[Collected data]
---

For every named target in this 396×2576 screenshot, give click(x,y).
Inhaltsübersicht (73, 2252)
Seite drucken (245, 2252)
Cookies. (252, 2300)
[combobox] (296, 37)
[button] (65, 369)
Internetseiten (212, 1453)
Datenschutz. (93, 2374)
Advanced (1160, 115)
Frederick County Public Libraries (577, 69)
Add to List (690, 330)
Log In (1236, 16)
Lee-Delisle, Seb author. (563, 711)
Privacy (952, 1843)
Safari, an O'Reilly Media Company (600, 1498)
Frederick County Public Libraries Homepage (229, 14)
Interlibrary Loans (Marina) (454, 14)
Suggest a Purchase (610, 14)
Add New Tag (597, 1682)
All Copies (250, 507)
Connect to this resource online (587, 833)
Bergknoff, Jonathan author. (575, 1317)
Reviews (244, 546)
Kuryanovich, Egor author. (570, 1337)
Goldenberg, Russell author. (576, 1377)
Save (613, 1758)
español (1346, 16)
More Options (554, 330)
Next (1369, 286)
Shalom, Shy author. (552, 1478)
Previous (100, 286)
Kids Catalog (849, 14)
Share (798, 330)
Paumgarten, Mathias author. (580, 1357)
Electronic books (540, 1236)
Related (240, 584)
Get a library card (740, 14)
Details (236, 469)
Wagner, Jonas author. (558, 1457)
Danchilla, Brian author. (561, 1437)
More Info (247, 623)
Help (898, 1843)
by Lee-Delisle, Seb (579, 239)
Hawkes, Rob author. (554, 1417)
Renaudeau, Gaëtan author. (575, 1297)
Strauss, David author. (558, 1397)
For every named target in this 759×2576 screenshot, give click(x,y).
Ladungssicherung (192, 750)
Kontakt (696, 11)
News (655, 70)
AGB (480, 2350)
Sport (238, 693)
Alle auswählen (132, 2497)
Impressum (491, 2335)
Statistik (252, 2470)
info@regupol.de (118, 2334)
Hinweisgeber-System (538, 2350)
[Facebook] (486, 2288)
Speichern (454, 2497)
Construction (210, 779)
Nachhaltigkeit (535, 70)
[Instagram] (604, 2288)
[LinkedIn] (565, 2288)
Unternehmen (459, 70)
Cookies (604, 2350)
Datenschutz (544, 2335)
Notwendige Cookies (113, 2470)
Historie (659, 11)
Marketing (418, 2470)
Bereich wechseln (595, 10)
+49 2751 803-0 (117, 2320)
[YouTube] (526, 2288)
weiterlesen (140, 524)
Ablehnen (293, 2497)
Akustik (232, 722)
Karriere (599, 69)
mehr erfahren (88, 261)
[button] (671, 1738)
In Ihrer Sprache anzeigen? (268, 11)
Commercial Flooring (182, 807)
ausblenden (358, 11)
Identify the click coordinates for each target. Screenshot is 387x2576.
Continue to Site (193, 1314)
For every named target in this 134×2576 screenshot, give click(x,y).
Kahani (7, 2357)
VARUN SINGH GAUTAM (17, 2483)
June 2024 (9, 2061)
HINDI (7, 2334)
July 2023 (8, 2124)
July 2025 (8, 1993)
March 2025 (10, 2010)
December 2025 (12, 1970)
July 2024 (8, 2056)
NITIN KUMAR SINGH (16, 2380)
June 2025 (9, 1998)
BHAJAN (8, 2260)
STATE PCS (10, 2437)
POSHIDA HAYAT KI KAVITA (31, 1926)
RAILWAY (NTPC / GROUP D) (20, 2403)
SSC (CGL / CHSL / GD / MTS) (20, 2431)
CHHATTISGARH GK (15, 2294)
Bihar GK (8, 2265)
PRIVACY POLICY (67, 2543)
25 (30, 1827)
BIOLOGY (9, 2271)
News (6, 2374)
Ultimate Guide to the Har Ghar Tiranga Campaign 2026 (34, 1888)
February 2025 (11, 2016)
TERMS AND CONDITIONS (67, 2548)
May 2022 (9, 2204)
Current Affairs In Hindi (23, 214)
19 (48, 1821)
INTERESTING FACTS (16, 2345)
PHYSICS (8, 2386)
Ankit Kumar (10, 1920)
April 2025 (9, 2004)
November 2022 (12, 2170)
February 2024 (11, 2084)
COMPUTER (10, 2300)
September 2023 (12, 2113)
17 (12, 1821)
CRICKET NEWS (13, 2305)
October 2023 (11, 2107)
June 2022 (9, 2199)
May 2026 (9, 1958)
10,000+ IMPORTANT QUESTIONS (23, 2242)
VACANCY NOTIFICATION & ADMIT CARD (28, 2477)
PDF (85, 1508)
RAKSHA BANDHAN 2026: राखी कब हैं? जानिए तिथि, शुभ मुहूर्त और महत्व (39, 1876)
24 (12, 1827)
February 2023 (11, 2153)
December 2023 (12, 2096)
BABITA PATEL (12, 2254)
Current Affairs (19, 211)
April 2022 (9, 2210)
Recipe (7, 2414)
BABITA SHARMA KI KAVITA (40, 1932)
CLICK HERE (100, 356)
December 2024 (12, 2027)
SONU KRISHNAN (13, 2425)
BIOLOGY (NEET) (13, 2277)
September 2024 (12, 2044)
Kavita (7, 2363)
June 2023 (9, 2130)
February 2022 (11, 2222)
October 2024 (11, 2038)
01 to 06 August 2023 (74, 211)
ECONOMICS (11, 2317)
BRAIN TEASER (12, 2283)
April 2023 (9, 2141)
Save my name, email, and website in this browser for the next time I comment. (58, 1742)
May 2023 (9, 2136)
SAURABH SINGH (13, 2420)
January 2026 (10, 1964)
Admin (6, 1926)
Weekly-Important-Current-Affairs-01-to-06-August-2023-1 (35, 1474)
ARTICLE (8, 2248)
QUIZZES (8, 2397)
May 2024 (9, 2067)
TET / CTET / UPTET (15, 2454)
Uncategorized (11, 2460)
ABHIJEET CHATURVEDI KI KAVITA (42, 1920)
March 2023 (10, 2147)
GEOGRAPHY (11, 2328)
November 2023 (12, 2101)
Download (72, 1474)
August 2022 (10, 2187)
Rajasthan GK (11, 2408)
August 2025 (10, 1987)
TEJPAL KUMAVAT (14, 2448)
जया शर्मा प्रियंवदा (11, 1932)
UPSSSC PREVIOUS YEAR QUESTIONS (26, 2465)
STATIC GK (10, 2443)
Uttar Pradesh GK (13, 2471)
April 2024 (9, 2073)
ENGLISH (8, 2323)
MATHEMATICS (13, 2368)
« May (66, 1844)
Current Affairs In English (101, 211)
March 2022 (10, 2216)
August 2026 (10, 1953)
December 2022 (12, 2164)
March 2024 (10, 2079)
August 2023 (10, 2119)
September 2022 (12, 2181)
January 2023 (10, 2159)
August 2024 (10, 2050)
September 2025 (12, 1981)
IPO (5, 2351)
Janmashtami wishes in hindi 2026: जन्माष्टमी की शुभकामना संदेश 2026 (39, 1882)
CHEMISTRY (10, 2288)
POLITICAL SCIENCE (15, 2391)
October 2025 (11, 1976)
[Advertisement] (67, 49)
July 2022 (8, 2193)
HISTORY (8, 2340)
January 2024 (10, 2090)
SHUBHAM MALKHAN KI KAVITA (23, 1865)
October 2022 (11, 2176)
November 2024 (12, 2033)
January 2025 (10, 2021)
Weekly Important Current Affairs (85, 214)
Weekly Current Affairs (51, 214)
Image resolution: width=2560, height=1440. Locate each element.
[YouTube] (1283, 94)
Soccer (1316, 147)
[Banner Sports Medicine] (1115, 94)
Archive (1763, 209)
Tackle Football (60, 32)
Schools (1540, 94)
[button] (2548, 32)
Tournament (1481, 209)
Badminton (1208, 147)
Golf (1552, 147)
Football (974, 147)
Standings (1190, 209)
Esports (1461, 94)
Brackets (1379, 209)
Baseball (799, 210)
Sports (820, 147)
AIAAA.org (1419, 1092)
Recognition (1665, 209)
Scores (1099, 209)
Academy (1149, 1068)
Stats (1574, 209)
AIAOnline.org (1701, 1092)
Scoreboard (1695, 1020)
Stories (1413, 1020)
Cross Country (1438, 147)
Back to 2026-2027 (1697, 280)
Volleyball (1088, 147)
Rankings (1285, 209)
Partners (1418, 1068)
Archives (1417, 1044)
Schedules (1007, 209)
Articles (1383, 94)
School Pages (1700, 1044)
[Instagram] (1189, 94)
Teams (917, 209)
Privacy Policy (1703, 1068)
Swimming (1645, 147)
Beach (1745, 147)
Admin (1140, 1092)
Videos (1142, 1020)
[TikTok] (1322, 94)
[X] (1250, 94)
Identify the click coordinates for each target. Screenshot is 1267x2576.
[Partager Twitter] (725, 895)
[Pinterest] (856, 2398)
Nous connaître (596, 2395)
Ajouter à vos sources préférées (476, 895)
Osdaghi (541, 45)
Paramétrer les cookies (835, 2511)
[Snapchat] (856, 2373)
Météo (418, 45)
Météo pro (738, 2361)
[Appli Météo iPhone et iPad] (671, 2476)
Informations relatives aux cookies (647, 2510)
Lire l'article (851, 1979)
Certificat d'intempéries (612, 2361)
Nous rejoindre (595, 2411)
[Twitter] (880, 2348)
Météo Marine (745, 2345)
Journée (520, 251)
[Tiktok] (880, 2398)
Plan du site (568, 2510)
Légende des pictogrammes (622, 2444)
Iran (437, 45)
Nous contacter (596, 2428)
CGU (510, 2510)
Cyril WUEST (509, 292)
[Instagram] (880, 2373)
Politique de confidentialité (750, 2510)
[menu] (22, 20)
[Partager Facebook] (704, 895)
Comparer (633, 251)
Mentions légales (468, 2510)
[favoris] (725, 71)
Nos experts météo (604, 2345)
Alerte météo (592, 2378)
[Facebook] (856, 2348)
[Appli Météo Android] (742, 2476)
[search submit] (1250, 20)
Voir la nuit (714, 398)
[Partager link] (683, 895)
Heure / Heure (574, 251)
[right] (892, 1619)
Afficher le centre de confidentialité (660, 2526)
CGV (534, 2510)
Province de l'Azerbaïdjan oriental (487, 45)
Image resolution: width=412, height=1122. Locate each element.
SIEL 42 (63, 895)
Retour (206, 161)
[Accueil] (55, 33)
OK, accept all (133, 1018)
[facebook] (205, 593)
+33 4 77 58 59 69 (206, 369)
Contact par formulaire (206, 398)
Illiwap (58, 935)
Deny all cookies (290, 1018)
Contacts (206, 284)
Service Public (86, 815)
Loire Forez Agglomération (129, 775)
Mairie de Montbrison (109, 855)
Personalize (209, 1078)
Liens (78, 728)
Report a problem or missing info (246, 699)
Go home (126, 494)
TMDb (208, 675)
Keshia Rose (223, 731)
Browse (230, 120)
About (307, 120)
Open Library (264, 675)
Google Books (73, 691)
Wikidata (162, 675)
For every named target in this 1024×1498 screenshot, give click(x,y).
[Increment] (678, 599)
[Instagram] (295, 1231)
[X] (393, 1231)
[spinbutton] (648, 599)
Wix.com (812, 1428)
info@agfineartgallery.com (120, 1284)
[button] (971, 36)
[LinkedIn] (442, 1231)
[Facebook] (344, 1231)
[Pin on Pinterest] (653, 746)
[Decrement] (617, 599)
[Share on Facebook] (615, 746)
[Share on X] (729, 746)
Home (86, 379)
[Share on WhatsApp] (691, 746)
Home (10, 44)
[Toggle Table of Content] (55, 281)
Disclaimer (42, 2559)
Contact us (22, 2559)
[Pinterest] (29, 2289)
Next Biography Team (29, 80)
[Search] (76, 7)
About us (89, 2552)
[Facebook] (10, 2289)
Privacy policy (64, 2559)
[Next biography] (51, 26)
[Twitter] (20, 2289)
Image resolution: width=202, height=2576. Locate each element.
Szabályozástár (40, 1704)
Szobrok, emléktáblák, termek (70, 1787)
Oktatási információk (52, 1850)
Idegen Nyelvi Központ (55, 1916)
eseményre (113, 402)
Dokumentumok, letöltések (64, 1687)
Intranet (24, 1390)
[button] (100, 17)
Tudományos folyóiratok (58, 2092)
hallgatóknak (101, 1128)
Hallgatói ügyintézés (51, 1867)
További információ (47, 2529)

---

## What is expected
Of the lines above, output exactly those from the line bearing "Previous (100, 286)" through the line bearing "VARUN SINGH GAUTAM (17, 2483)", inclusive.

## Exercise output
Previous (100, 286)
Kids Catalog (849, 14)
Share (798, 330)
Paumgarten, Mathias author. (580, 1357)
Electronic books (540, 1236)
Related (240, 584)
Get a library card (740, 14)
Details (236, 469)
Wagner, Jonas author. (558, 1457)
Danchilla, Brian author. (561, 1437)
More Info (247, 623)
Help (898, 1843)
by Lee-Delisle, Seb (579, 239)
Hawkes, Rob author. (554, 1417)
Renaudeau, Gaëtan author. (575, 1297)
Strauss, David author. (558, 1397)
For every named target in this 759×2576 screenshot, give click(x,y).
Ladungssicherung (192, 750)
Kontakt (696, 11)
News (655, 70)
AGB (480, 2350)
Sport (238, 693)
Alle auswählen (132, 2497)
Impressum (491, 2335)
Statistik (252, 2470)
info@regupol.de (118, 2334)
Hinweisgeber-System (538, 2350)
[Facebook] (486, 2288)
Speichern (454, 2497)
Construction (210, 779)
Nachhaltigkeit (535, 70)
[Instagram] (604, 2288)
[LinkedIn] (565, 2288)
Unternehmen (459, 70)
Cookies (604, 2350)
Datenschutz (544, 2335)
Notwendige Cookies (113, 2470)
Historie (659, 11)
Marketing (418, 2470)
Bereich wechseln (595, 10)
+49 2751 803-0 (117, 2320)
[YouTube] (526, 2288)
weiterlesen (140, 524)
Ablehnen (293, 2497)
Akustik (232, 722)
Karriere (599, 69)
mehr erfahren (88, 261)
[button] (671, 1738)
In Ihrer Sprache anzeigen? (268, 11)
Commercial Flooring (182, 807)
ausblenden (358, 11)
Identify the click coordinates for each target. Screenshot is 387x2576.
Continue to Site (193, 1314)
For every named target in this 134×2576 screenshot, give click(x,y).
Kahani (7, 2357)
VARUN SINGH GAUTAM (17, 2483)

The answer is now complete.